While the format has changed, what has made Arts in the Alley so popular over the past four decades will remain the same.
The festival will kick off Nov. 14 and run for two weeks. This year’s theme will be “Arts in the Alley 2020 Home Edition.” Traditionally, a parade has marked the beginning of the event, and this year’s festival will begin the same way, though with neighborhood parades.
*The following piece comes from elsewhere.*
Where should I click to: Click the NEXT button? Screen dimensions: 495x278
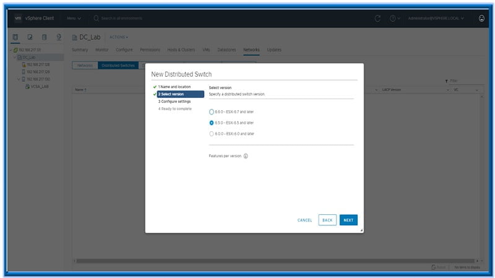348,220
Small groups of approximately 10 parade entrants will travel through various Grove City neighborhoods on the morning of Nov. 14.
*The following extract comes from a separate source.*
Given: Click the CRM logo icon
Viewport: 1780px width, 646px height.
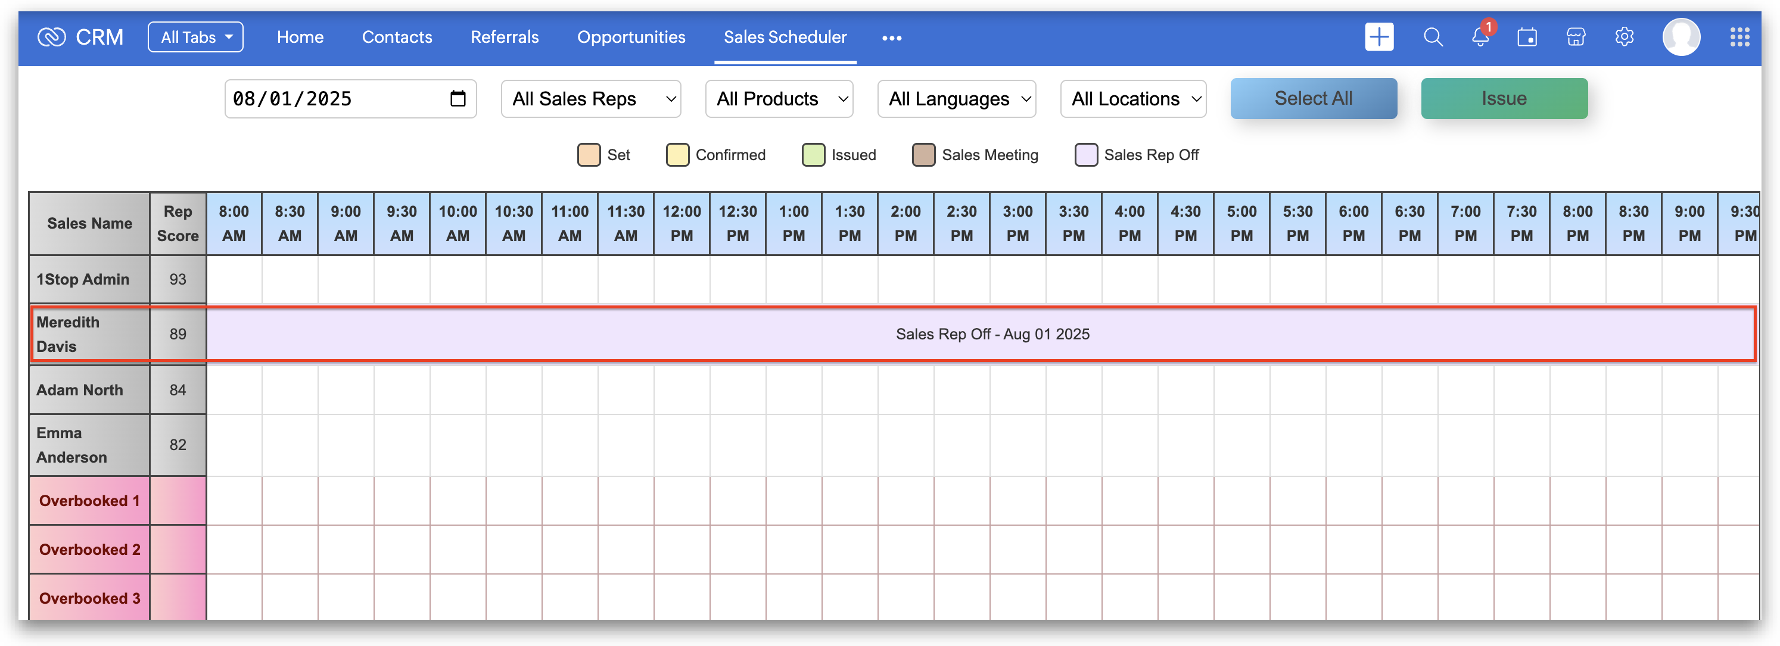Looking at the screenshot, I should point(51,37).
“We’ll encourage neighbors to sit on their porches and watch the parade just as they would have been doing here on Broadway,” Conrad said.
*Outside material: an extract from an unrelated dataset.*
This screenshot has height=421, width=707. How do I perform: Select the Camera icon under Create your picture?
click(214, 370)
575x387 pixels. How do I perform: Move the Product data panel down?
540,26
All five specialty shows – fine arts, crafts, photography, quilt and youth art – will once again be open for submissions, with judging to occur during the first week of the event.
Residents will be able to shop artistic pieces online through vendor websites, and this year’s Kid Fun Street will be held virtually as well.
“We expect that we will have arts and craft projects throughout the two weeks online,” Conrad said. “These will be led by a video instructor and preceded by a message letting people know what supplies they will need.”
There are also plans to include entertainment, but Arts in the Alley committee members are still working out the details, she said.
Leading up to the festival, a chalk challenge will be open to kids and adults, or as neighborhoods as groups.
“We’ll be running those challenges for seven weeks prior to Nov. 14,” Conrad said. “We’ll be providing some hashtags to get people involved on Instagram.”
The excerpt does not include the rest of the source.